Patchwork [13/15] scsi: Implement alloc_req_iov callback

login
register
mail settings
Submitter Hannes Reinecke
Date Nov. 24, 2010, 11:16 a.m.
Message ID <1290597370-21365-14-git-send-email-hare@suse.de>
Download mbox | patch
Permalink /patch/72842/
State New
Headers show

Comments

Hannes Reinecke - Nov. 24, 2010, 11:16 a.m.
Add callback to create a request with a predefined iovec.
This is required for drivers which can use the iovec
of a command directly.

Signed-off-by: Hannes Reinecke <hare@suse.de>
---
 hw/scsi-disk.c    |   25 +++++++++++++++++++++----
 hw/scsi-generic.c |   44 +++++++++++++++++++++++++++++++++-----------
 hw/scsi.h         |    2 ++
 3 files changed, 56 insertions(+), 15 deletions(-)
Christoph Hellwig - Nov. 24, 2010, 4:52 p.m.
On Wed, Nov 24, 2010 at 12:16:08PM +0100, Hannes Reinecke wrote:
> Add callback to create a request with a predefined iovec.
> This is required for drivers which can use the iovec
> of a command directly.

What happend to my comment that the iov and non-iov case should share
code?  Also what happened to the other comment about not naming the
method implementation different from the method name.
Hannes Reinecke - Nov. 25, 2010, 8:53 a.m.
On 11/24/2010 05:52 PM, Christoph Hellwig wrote:
> On Wed, Nov 24, 2010 at 12:16:08PM +0100, Hannes Reinecke wrote:
>> Add callback to create a request with a predefined iovec.
>> This is required for drivers which can use the iovec
>> of a command directly.
> 
> What happend to my comment that the iov and non-iov case should share
> code?  Also what happened to the other comment about not naming the
> method implementation different from the method name.
> 
Looked into it.
Sure I could be doing it for scsi-disk; for scsi-generic it won't
work, though.

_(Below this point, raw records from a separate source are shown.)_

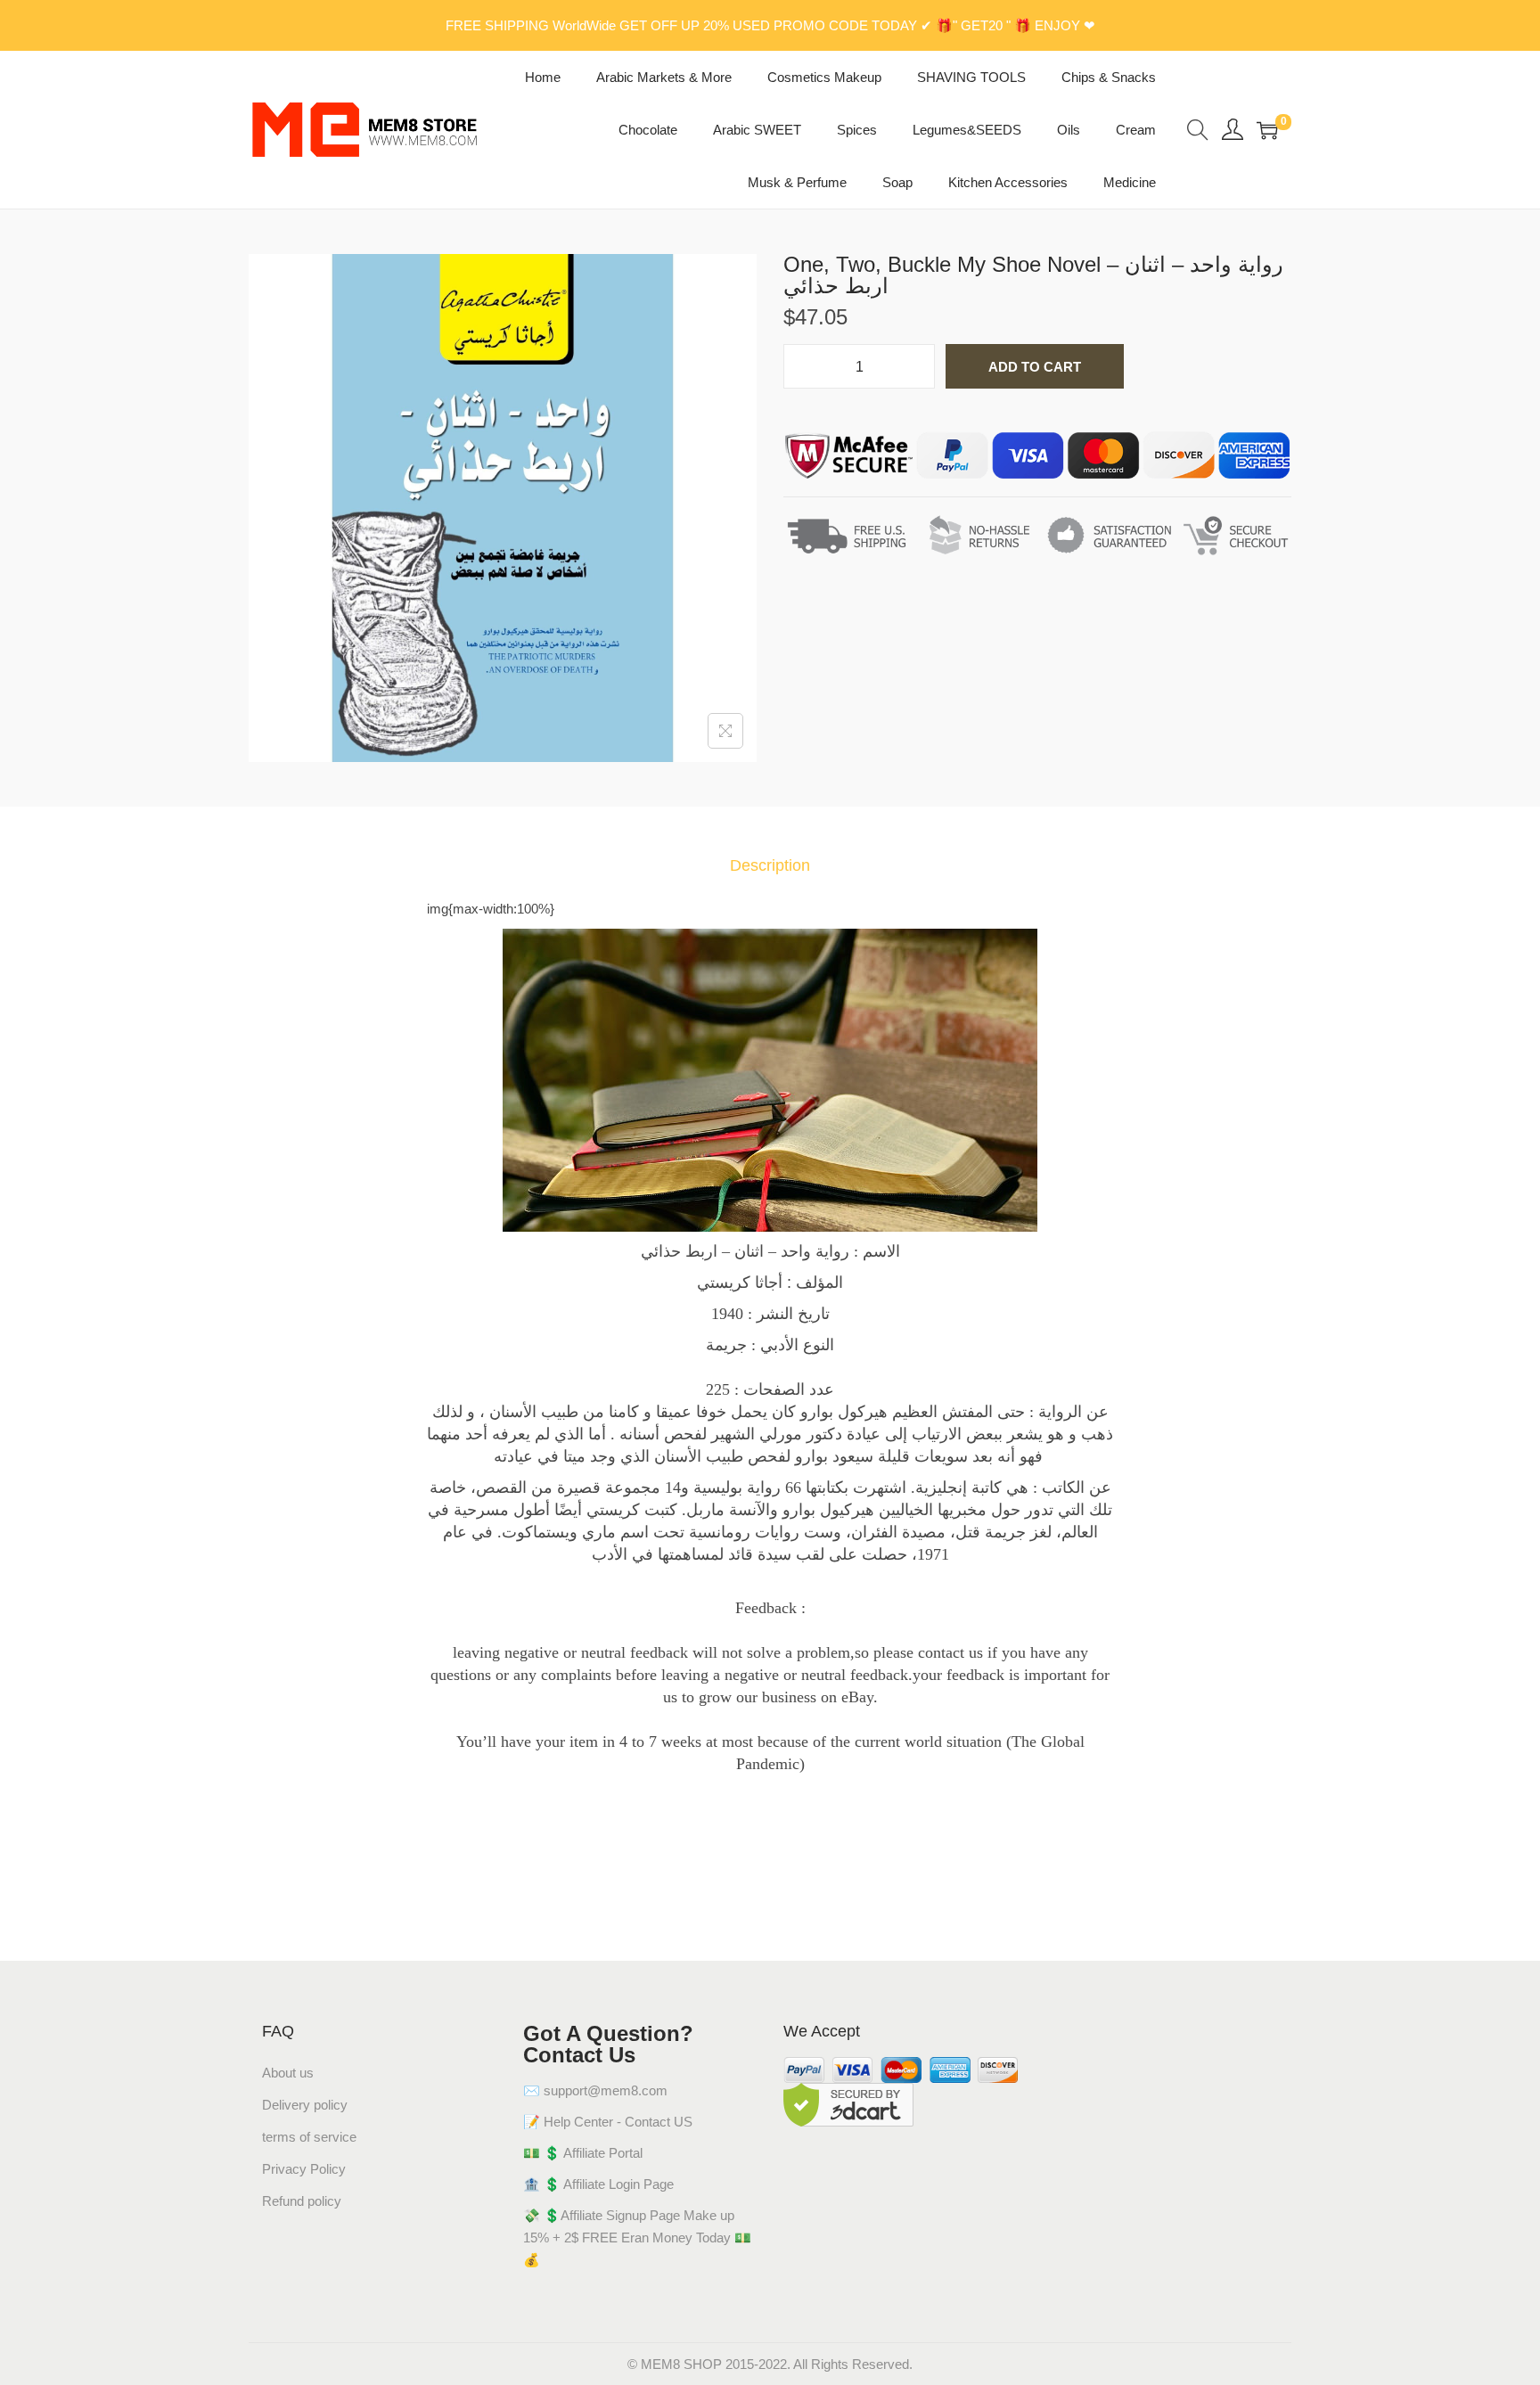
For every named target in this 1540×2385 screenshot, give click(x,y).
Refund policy (301, 2201)
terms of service (309, 2136)
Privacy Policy (304, 2168)
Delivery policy (305, 2104)
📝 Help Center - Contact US (607, 2121)
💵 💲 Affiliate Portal (583, 2152)
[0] (1267, 130)
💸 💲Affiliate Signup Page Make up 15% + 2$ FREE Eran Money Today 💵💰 (637, 2237)
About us (288, 2072)
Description (770, 865)
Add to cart (1034, 366)
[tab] (770, 866)
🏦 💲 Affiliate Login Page (598, 2184)
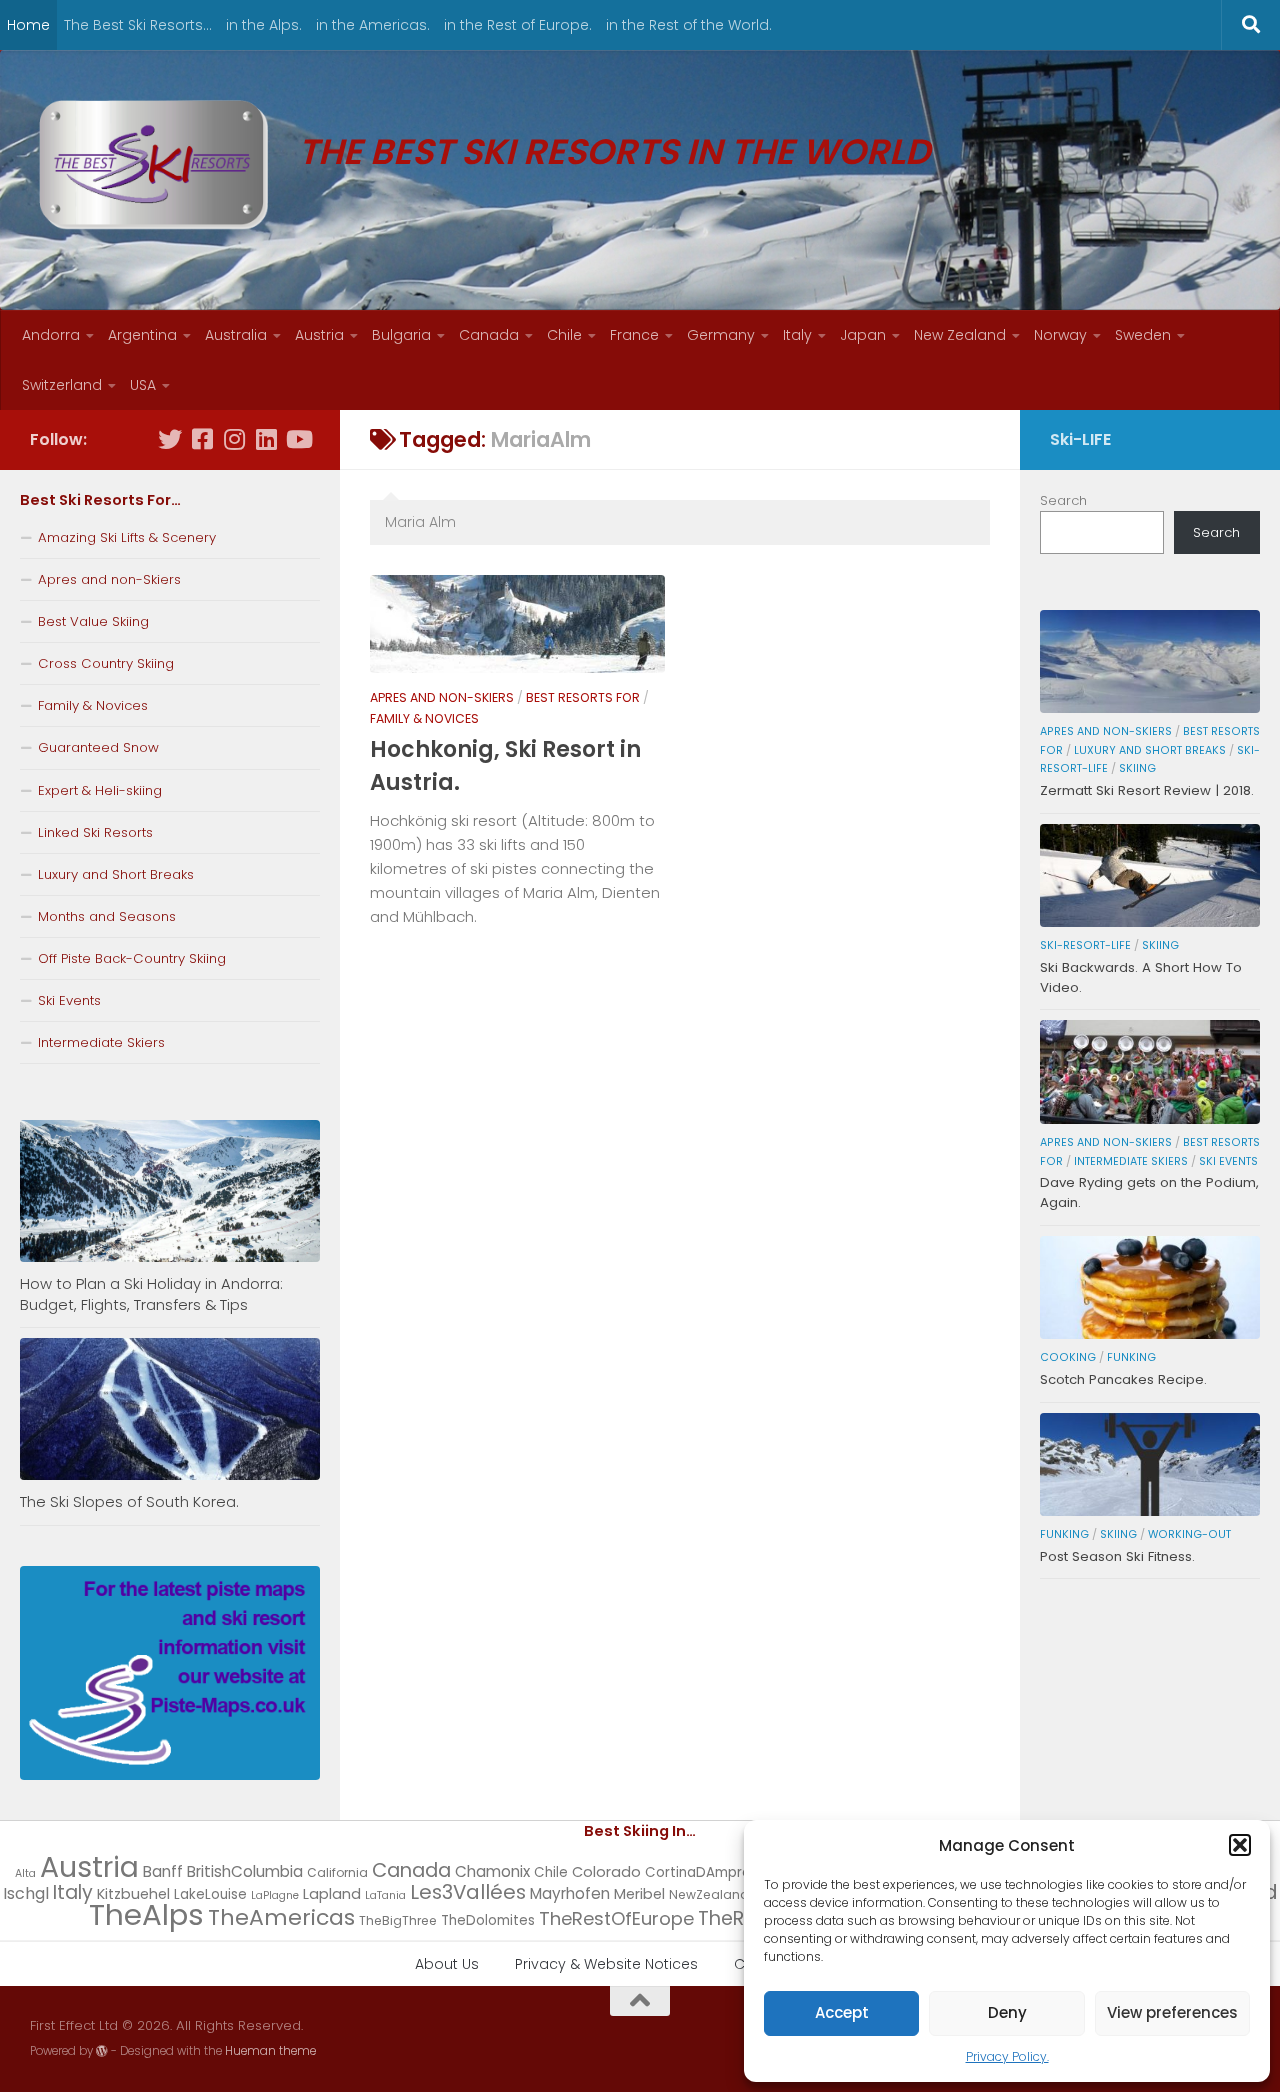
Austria (319, 335)
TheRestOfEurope (616, 1918)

And it's not much of a code-share to have from it;
you'll end up with something like:

static SCSIRequest *scsi_new_request(SCSIDevice *d, uint32_t tag,
        uint32_t lun)
{
    struct iovec *iov;
    uint8_t *buf;
    SCSIDiskState *s = DO_UPCAST(SCSIDiskState, qdev, d);
    SCSIRequest *req;
    SCSIDiskReq *r;

    buf = qemu_blockalign(s->bs, SCSI_DMA_BUF_SIZE);
    iov = qemu_mallocz(sizeof(struct iovec));
    iov[0].iov_base = buf;
    req = scsi_new_request_iovec(d, tag, lun, iov, 1);
    r = DO_UPCAST(SCSIDiskReq, req, req);
    r->iov_buf = buf;
    return req;
}

which doesn't look better than the original:

static SCSIRequest *scsi_new_request(SCSIDevice *d, uint32_t tag,
        uint32_t lun)
{
    SCSIDiskState *s = DO_UPCAST(SCSIDiskState, qdev, d);
    SCSIRequest *req;
    SCSIDiskReq *r;

    req = scsi_req_alloc(sizeof(SCSIDiskReq), d, tag, lun);
    r = DO_UPCAST(SCSIDiskReq, req, req);
    r->iov_buf = qemu_blockalign(s->bs, SCSI_DMA_BUF_SIZE);
    r->iov = qemu_mallocz(sizeof(struct iovec));
    r->iov[0].iov_base = r->iov_buf;
    r->iov_num = 1;
    return req;
}

But I'm open to suggestions.

And for the naming:
The SCSI stack is using 'req' for every function accepting
SCSIRequest as an argument:

hw/scsi.h:
SCSIRequest *scsi_req_alloc(size_t size, SCSIDevice *d,
  uint32_t tag, uint32_t lun);
void scsi_req_free(SCSIRequest *req);

int scsi_req_parse(SCSIRequest *req, uint8_t *buf);
void scsi_req_print(SCSIRequest *req);
void scsi_req_complete(SCSIRequest *req);

So using 'alloc_req' and 'free_req' is in line with this naming
scheme. Using 'alloc_request' and 'free_request' really looked odd
in the light of the general usage.

Hence I didn't do it.
But again, I'm open to suggestions here.

Cheers,

Hannes
Christoph Hellwig - Nov. 25, 2010, 3:29 p.m.
On Thu, Nov 25, 2010 at 09:53:25AM +0100, Hannes Reinecke wrote:
> Looked into it.
> Sure I could be doing it for scsi-disk; for scsi-generic it won't
> work, though. And it's not much of a code-share to have from it;
> you'll end up with something like:

Yes, and that is a good start to completely get rid of the non-iovec
version.  Keeping two parallel APIs around that have slighly mismatching
semantics is a bad idea.  And for scsi-generic in the version in your
the difference is even worse and more subtile.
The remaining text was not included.